Pos: Team; Qualification
1: Team SoloMid; 2020 League of Legends World Championship
2: FlyQuest
3: Team Liquid
4: Cloud9
5–6: Evil Geniuses
Golden Guardians
7–8: 100 Thieves
Dignitas

=== Awards ===

- 1st Team All-Pro:
  - T Licorice, Cloud9
  - J Blaber, Cloud9
  - M Bjergsen, Team SoloMid
  - B Zven, Cloud9
  - S CoreJJ, Team Liquid

- 2nd Team All-Pro:
  - T Ssumday, 100 Thieves
  - J Santorin, FlyQuest
  - M Jensen, Team Liquid
  - B Tactical, Team Liquid
  - S Vulcan, 100 Thieves

- 3rd Team All-Pro:
  - T Impact, Team Liquid
  - J Closer, Golden Guardians
  - M Nisqy, Cloud9
  - M PowerOfEvil, FlyQuest
  - B FBI, Golden Guardians
  - S IgNar, FlyQuest

- Most Valuable Player: CoreJJ, Team Liquid
- Rookie of the Year: Tactical, Team Liquid
- Coaching Staff of the Split: Team Liquid

== Broadcast ==
The English broadcast was available on the League of Legends Esports website, as well as on Twitch and YouTube. On January 20, Riot Games announced their official partnership with Chinese streaming service Huya, giving them exclusive rights to the Chinese broadcast. On April 8, it was announced that the spring playoffs would be aired on ESPN2 and the ESPN App.

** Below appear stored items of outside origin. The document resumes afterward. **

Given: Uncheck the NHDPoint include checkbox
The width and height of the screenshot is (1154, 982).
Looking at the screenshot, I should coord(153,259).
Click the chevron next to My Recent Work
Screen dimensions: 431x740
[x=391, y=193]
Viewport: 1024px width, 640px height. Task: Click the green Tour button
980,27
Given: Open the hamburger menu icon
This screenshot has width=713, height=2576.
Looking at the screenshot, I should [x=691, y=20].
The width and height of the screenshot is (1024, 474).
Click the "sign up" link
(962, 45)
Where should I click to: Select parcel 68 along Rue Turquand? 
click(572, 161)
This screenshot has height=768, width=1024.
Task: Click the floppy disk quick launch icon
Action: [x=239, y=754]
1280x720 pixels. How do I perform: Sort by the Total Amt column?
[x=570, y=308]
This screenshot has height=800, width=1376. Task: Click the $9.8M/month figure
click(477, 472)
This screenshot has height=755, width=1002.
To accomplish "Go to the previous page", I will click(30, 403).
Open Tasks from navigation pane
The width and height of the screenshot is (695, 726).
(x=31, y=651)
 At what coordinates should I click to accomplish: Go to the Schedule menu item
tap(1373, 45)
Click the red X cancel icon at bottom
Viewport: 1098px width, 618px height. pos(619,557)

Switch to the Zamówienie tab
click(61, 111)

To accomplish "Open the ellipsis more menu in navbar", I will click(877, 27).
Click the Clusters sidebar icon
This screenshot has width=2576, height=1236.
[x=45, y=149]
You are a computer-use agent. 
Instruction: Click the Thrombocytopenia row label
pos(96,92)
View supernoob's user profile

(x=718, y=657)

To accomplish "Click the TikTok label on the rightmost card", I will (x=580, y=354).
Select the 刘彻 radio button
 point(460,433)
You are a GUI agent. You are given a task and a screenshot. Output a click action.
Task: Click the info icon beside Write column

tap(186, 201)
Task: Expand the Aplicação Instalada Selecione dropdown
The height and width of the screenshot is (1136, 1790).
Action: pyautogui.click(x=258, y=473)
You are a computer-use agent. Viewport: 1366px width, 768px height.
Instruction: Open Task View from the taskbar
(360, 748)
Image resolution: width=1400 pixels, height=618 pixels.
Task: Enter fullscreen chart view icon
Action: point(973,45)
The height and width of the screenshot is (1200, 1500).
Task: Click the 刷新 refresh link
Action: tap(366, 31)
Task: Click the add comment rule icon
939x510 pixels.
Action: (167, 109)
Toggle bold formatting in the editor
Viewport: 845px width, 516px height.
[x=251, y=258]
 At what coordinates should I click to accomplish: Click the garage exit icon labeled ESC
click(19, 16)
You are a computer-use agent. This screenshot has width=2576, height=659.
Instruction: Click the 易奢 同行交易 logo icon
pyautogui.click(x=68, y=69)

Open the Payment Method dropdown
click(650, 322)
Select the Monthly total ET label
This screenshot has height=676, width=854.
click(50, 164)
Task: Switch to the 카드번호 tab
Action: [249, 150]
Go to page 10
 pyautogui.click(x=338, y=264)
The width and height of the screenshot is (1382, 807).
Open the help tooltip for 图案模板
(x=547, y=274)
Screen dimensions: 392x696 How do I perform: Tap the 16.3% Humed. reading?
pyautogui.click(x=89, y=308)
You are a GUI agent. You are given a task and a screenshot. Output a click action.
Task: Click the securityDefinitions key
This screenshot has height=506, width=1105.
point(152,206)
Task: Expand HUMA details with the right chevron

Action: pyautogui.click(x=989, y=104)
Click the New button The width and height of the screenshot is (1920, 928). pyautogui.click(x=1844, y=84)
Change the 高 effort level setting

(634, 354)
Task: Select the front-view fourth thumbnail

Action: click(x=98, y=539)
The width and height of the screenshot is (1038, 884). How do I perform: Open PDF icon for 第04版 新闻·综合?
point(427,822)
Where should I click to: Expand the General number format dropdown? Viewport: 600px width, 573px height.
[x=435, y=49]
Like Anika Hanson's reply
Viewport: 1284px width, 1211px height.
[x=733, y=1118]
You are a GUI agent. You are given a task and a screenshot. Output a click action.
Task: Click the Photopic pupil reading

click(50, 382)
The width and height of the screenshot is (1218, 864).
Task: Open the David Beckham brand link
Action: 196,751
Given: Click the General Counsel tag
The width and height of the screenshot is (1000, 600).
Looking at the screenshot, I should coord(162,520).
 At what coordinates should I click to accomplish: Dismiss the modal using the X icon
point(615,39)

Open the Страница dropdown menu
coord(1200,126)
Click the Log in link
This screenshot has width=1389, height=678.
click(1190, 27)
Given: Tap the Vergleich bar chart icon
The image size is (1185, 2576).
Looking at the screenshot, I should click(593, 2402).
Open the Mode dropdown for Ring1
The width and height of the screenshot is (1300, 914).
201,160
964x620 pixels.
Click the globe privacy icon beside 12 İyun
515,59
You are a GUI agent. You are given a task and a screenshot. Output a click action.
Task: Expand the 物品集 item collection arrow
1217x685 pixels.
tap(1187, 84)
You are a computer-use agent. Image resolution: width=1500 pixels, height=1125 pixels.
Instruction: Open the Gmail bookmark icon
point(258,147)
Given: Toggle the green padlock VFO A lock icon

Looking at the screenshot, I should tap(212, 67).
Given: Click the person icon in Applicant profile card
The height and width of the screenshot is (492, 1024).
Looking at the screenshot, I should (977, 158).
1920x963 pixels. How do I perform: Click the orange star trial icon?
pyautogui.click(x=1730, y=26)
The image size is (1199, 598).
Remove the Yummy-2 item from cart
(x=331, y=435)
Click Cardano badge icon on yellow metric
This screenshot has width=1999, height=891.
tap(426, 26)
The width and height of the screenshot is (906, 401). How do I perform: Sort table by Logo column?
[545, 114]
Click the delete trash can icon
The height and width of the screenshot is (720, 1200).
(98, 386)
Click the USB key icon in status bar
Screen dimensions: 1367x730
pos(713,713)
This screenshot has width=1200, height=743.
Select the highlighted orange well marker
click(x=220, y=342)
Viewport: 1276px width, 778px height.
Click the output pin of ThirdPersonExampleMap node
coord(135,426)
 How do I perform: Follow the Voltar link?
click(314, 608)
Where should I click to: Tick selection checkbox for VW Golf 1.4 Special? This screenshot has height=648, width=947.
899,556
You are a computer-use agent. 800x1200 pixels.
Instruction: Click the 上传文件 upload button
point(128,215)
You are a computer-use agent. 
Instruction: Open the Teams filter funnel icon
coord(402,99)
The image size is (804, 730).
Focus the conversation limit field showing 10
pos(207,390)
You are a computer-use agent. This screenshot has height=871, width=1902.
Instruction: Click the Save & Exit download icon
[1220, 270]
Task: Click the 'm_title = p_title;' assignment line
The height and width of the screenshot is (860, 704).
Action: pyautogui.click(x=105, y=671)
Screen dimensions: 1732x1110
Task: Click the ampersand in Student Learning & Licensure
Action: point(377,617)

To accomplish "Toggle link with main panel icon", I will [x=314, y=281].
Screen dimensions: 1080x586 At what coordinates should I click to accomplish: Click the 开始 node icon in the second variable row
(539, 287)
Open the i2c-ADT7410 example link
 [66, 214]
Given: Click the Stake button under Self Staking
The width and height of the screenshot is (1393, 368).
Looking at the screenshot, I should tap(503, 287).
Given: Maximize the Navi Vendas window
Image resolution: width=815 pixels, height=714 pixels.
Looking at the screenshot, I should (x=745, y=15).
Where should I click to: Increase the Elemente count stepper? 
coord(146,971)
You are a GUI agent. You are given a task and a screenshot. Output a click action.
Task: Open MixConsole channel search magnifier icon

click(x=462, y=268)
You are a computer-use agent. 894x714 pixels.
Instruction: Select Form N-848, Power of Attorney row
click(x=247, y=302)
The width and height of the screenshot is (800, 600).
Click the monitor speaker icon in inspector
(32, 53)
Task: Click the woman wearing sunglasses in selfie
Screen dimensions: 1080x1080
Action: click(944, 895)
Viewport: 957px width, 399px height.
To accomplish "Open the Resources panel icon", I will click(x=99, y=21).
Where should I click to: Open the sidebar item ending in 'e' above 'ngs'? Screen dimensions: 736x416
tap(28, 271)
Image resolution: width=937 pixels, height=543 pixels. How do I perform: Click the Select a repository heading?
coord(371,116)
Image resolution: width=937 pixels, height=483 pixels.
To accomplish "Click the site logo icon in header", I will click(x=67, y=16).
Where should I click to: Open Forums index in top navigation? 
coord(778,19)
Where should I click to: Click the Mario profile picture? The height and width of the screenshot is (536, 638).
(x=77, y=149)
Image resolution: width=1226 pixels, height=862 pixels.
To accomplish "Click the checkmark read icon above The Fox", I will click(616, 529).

For the 2020 season, the LCS implemented a revised schedule, featuring broadcasts of matches on Monday evenings called "Monday Night League" in addition to their regularly scheduled Saturday and Sunday broadcasts. In May, the league decided to discontinue Monday Night League in May 2020 due to low viewership. Instead, the league extended its broadcasts to include Friday evenings.